CDSP-lib Correlation and Autocorrelation

The Correlation and Autocorrelation Functions

Part of the CDSP-lib algorithm library

General

The discrete correlation function, hereafter denoted by R(x1,x2)[], takes two vectors x1[] and x2[] as arguments and returns a result vector y[]=R(x1,x2)[]. The y[] result is calculated according to the following formula:
R(x1,x2)[n] = Sum(x1[m] x2[m-n]), m in (-inf, +inf)

Remark 1
It can be seen from the above formula that the correlation and the convolution functions are related (see the FIR filters section):
R(x1,x2)[] = x1 * x2, where x2[i] = x2[-i] (i.e. x2 denotes x2 with the time scaled reversed)

Remark 2
In the continuous domain, the correlation function is calculated according to the following formula:
R(x1,x2)(u) = Integral(x1(t) x2(t-u) dt), t in (-inf, +inf)

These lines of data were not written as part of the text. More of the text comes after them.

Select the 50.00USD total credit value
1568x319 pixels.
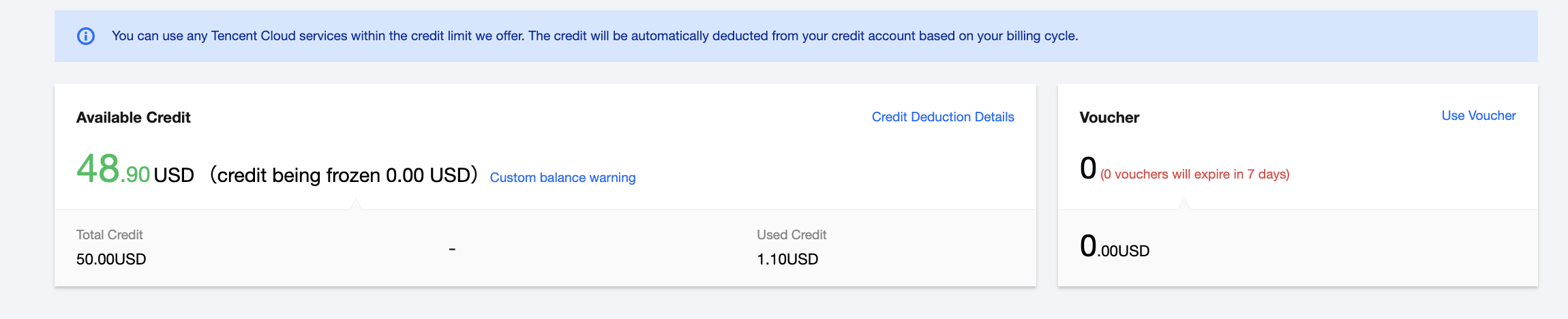pyautogui.click(x=111, y=259)

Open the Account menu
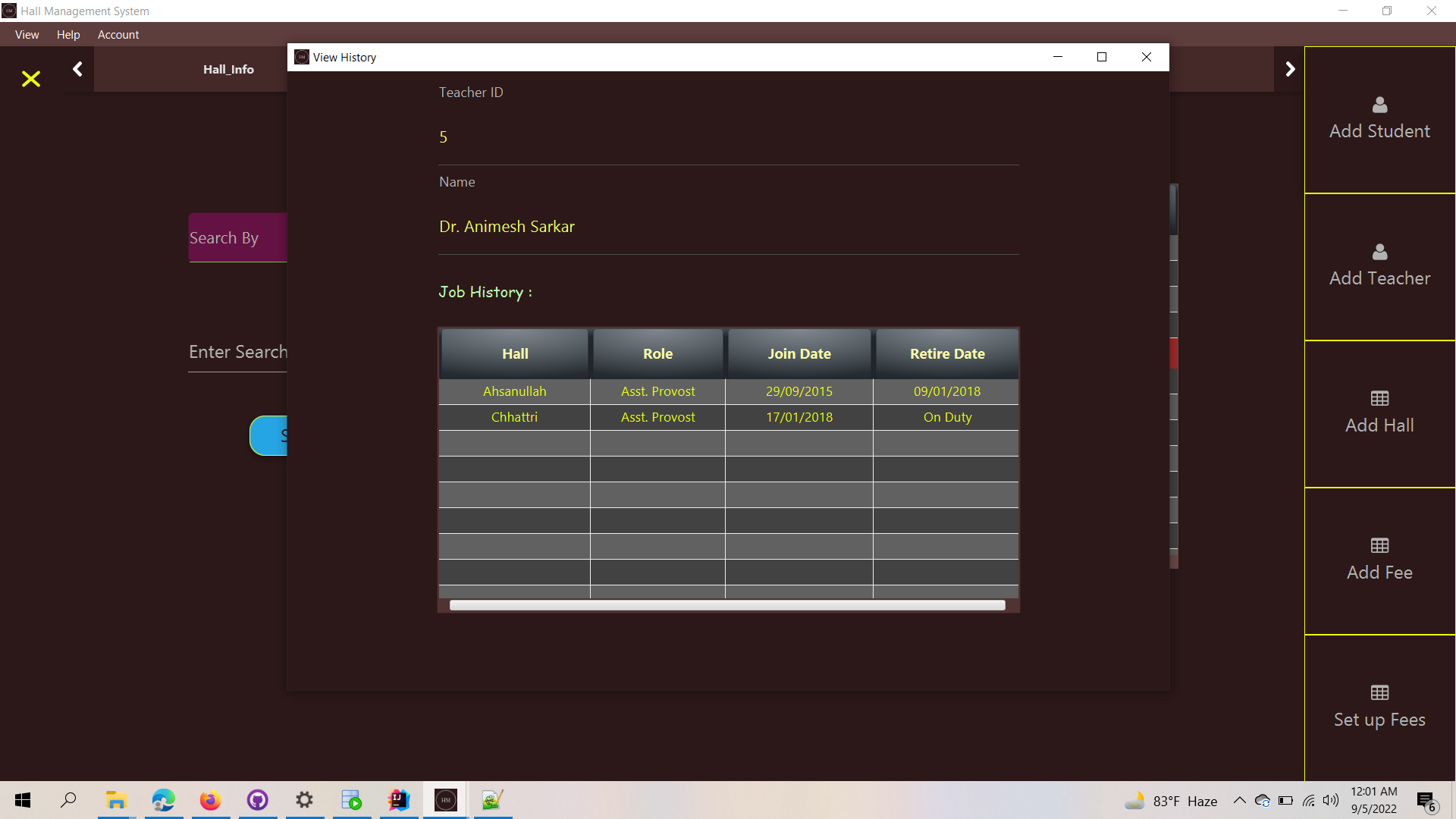(x=118, y=35)
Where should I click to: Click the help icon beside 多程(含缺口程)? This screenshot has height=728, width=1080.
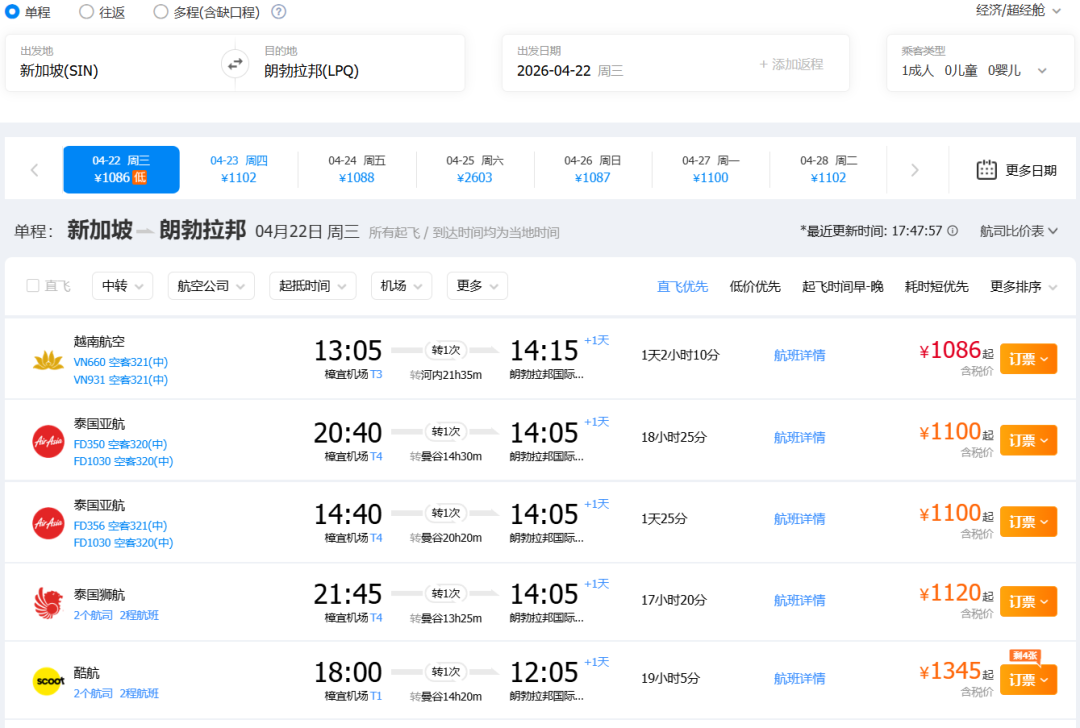tap(279, 12)
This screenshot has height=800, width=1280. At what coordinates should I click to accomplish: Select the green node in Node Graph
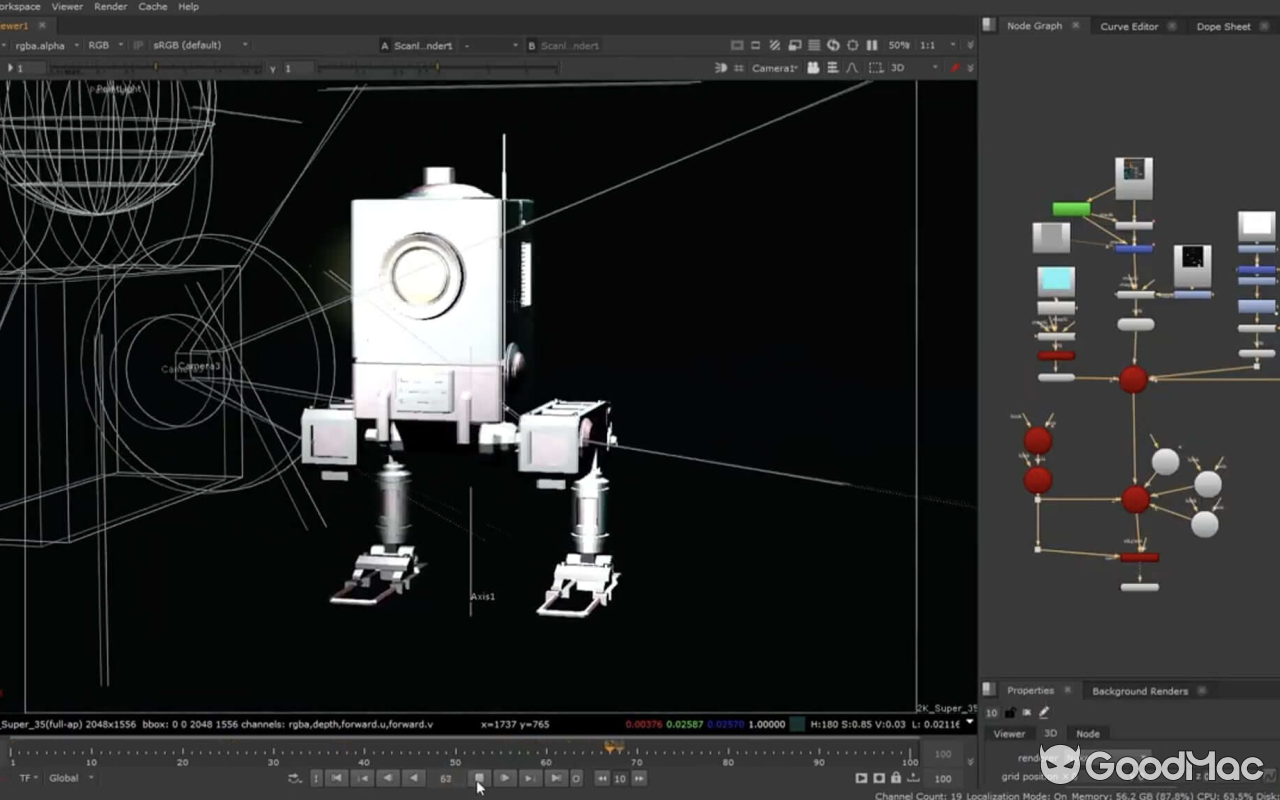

Fig. 16: Time-domain correlator

It can be seen that the correlation function between two sine functions s1(t) = a1 sin(w1 t + p1) and s2(t) = a2 sin (w2 t + p2) is:

R(s1, s2)(u) = {
   w1 /= w2: Zero(u)
   for w = w1 = w2: a1 a2 cos (w u - (p2-p1))
}

By considering two functions x1(t) and x2(t) as the sum of their spectral components, in the multiplication inside the correlation integral only the spectral components of x1 and x2 that have the same frequency contribute to the integral result (partial results are non-null only for w1 = w2). It can thus be seen that the correlation function is a measure of the resemblance of the two spectra corresponding to x1 and x2, taken on an element by element basis.

Conditions for the input and output vectors' dimensions

As it can be seen from the discrete correlation function definition, the summation is made over the whole (-inf, +inf) interval. Thus, in order to be able to effectively compute a correlation function between two vectors (as a finite number of steps), some restrictions have to be imposed on the vectors' dimensions (i.e. the definition intervals for the two inputs and the output).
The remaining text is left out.